Problem:
Extend the post about the PHP developer challenge, continuing from its final sentence.

Text:

* START *

(Last week I posted a little challenge for PHP developers. You might want to give it a try for yourself before reading the solution below.)

I received about 15 e-mails. Most of them were a variation of the same theme: get the id’s from the database, and update each row — which usually meant having the update query inside a foreach loop. To limit the number of queries,some people worked out a way to only update the rows that actually needed updating. One person used a stored procedure in MySql, which was then called from the function.

The winners

These people sent in the best solution (ordered!):

  1. Richard Greset
  2. Thomas Kahl
  3. Shayne Bartlett

They win eternal Joomla glory, and a spot in Open Source Heaven (which is just as good as regular heaven, but there’s no entrance fee and you get to make your own changes!)

* END *

Supplied records:
* START *

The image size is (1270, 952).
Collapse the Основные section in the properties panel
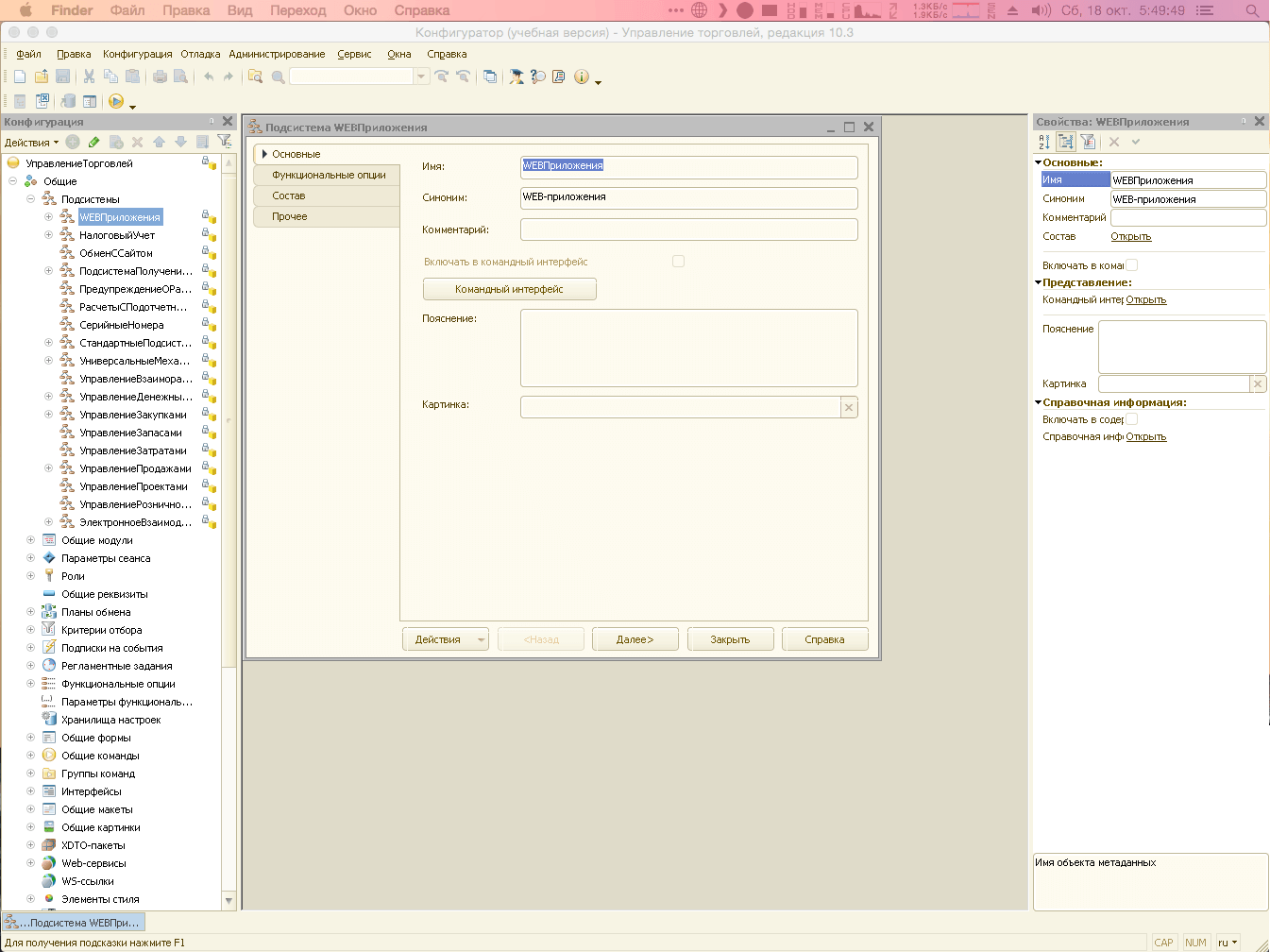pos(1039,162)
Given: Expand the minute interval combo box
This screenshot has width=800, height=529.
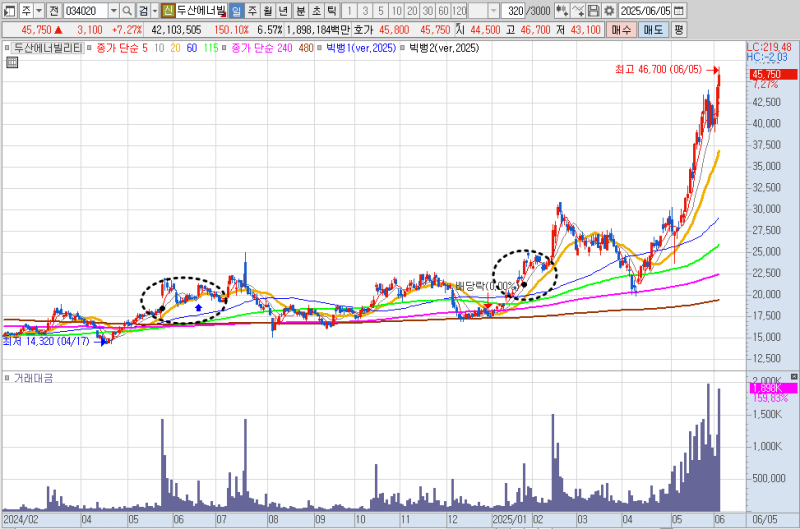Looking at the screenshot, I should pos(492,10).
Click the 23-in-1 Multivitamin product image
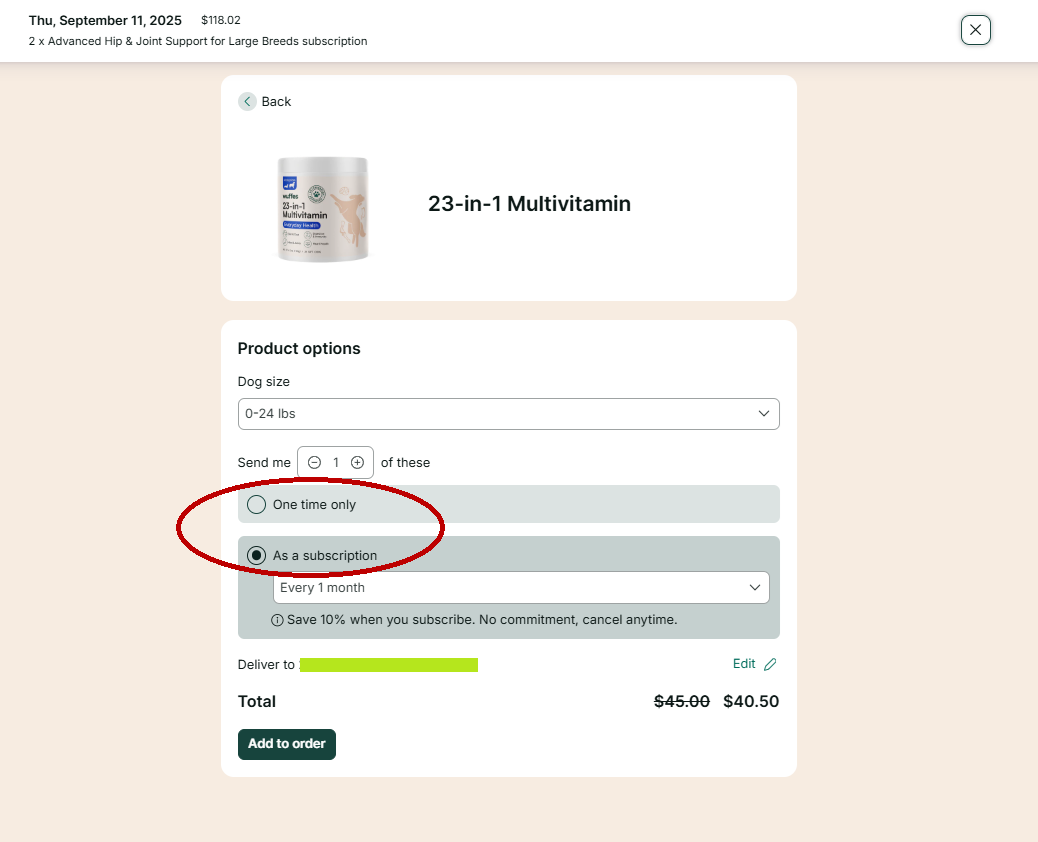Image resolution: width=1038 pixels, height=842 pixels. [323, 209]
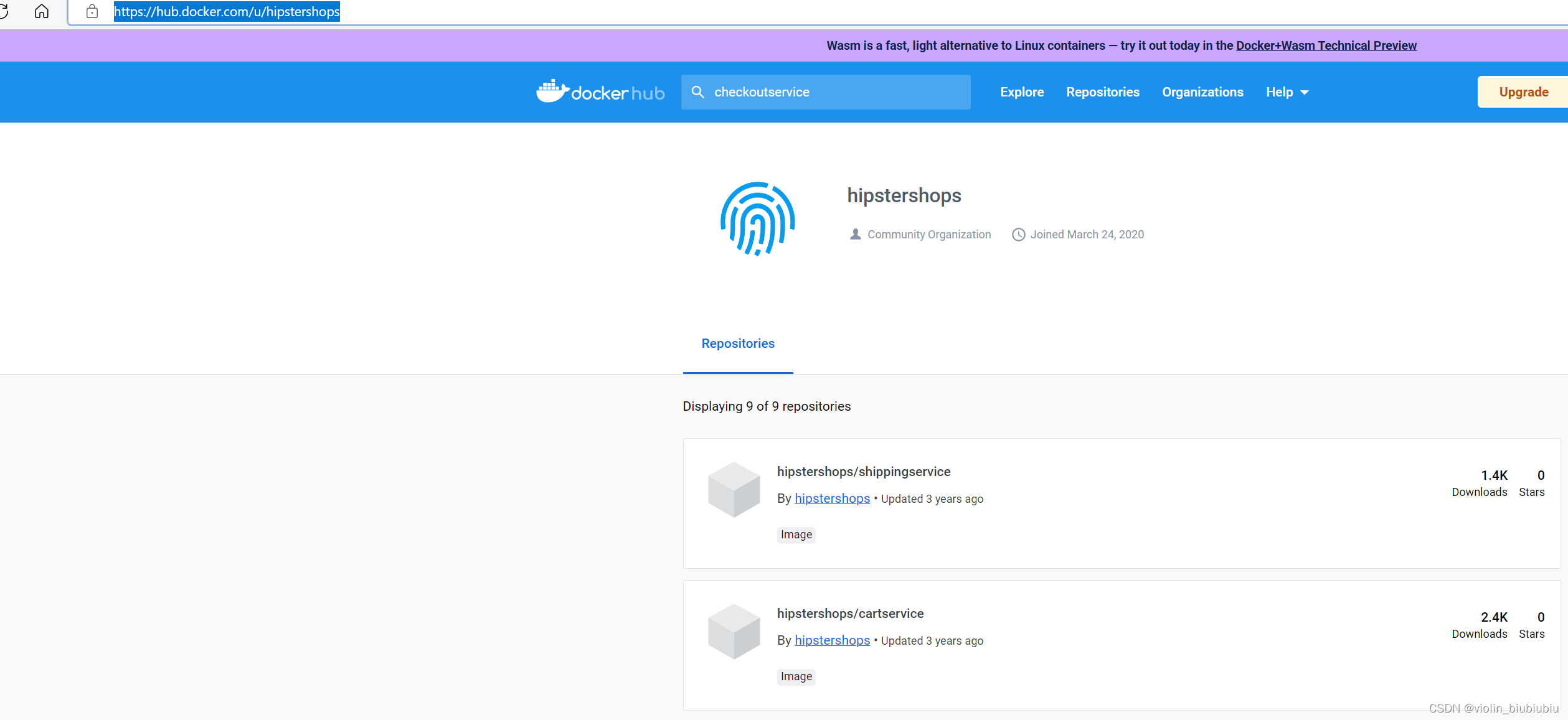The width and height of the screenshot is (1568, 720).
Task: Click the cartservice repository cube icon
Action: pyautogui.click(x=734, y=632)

* END *
* START *

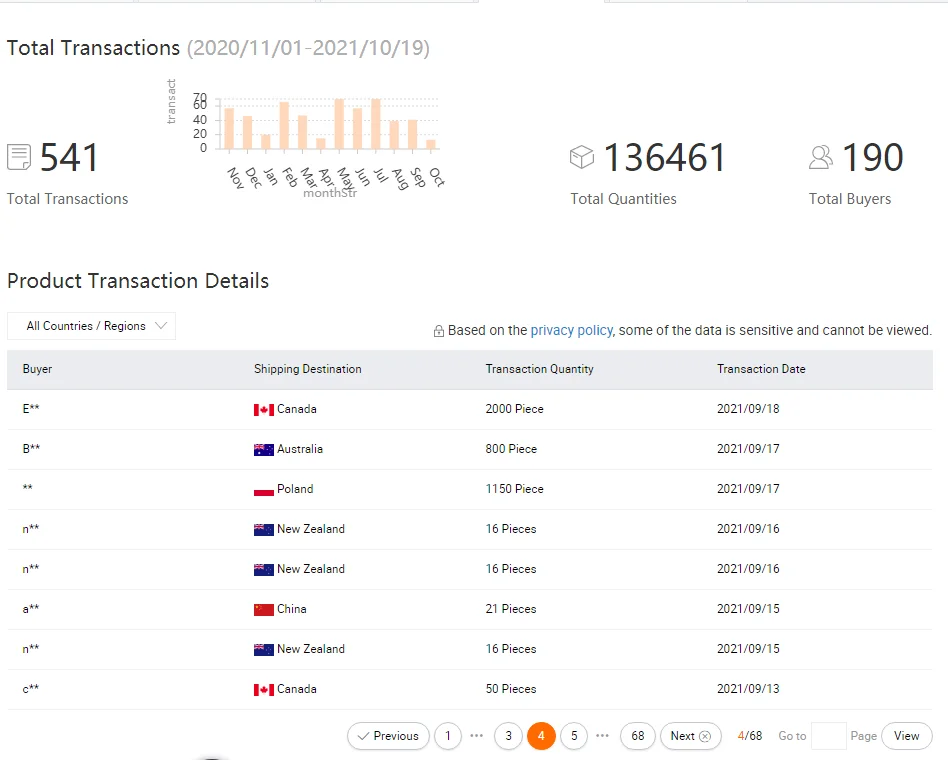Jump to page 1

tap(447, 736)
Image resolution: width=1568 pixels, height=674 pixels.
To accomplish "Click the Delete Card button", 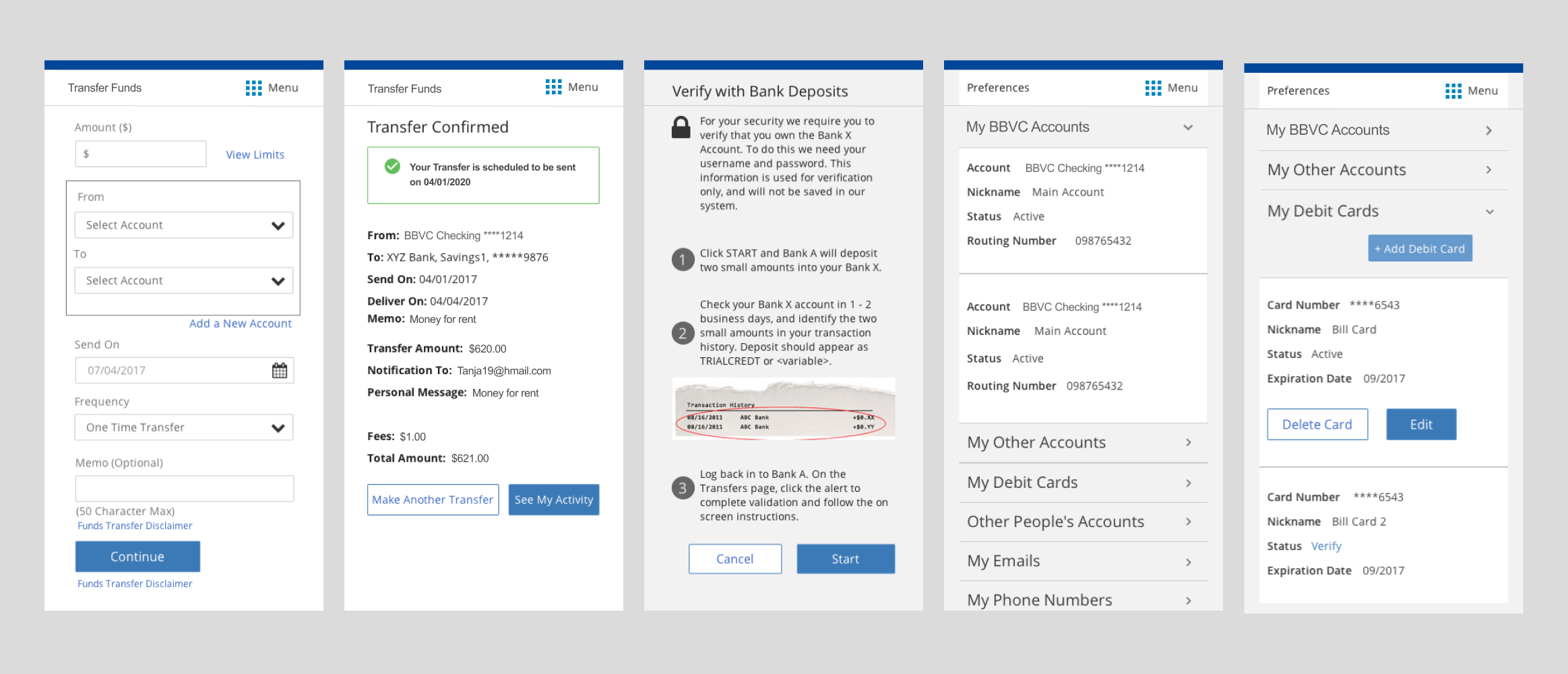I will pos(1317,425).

* END *

Task result:
The solution

My solution only requires a single query:

SET @order = 0;
UPDATE jos_products SET ordering = (@order := @order + 1) ORDER BY ordering ASC;

Setting the variable in the first line obviously doesn’t count as a query. The intent should be very clear: the rows are ordered, and each row get’s a new value. The winners had some small variations, but the way it’s written above is the one that’s most readable. To see the solution as a Joomla method, download the attached zip. Of course, if you have a better solution, let’s us know.

PHP’s little brother

The reason for this little challenge, was to get an idea of what MySQL features people actually know how to use. Joomla 1.5, nor most of the code from 3PD extensions I’ve seen, make full use of MySQL. That’s a pity, because there is plenty of opportunity there to make your code faster, and more stable. There are of course the historical reasons: Joomla 1.5 still has to run on MySQL 4. But I believe many people regard MySQL as PHP’s little brother: you drag it along because you have to, but you don’t really know it all that well.

  • dado

    My first idea was “update table from select” but couldn’t remember if MySQL supports this or not. Nice one. :)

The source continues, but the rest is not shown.